Announced yesterday, the changes came one day before the Australian Competition and Consumer Commission was scheduled to release its findings into potential competition issues surrounding the existing bid.
Under its new $710 million proposal, Santos would pay QGC shareholders $1.30 in cash for each of their shares in exchange for QGC’s Undulla Nose coal seam methane assets in southeast Queensland.
In addition, QGC shareholders would receive shares on a one-for-one basis in a new, Australian-listed company known as New QGC, into which Santos would inject $40 million in return for a 30% stake.
To be led by the current QGC board and management team, New QGC would own at least two of QGC’s highly prospective CSM tenements where appraisal work would begin immediately.

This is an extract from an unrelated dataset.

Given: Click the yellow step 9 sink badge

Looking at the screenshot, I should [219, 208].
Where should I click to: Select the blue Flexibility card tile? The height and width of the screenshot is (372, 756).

Santos said that unlike AGL Energy’s proposal its revised offer gave QGC shareholders an opportunity to exchange all of their shares at an attractive price.
“Santos’ proposal [also] draws on the skills, drive and experience of [QGC managing director] Richard Cottee and his team at QGC, which has a proven record in developing Queensland’s CSM industry,” managing director John Ellice-Flint said.
“We are confident the New QGC would increase commercialisation opportunities and result in greater volumes of CSM being brought to eastern Australian markets at an earlier stage than would otherwise be the case under the AGL proposal involving QGC.”
But QGC responded that Santos should not compare its "conditional and incomplete" offer to AGL's proposal until a "number of conditions" are satisfied and the terms outlined in an acceptable form.
"However elements of the Santos proposal appear to be attractive to QGC and its advisers are currently considering the proposal," QGC said.
"The QGC board continues to recommend the AGL proposal, subject to no superior offer emerging."
The New QGC is proposed to own 100% of ATP 621P and a 70% stake in ATP 651P, both of which QGC believes have potential to be the next Undulla Nose.
In addition, Santos says it would help the new outfit by agreeing to buy up to 60 petajoules of gas and assist with access to rigs, plant and pipeline infrastructure.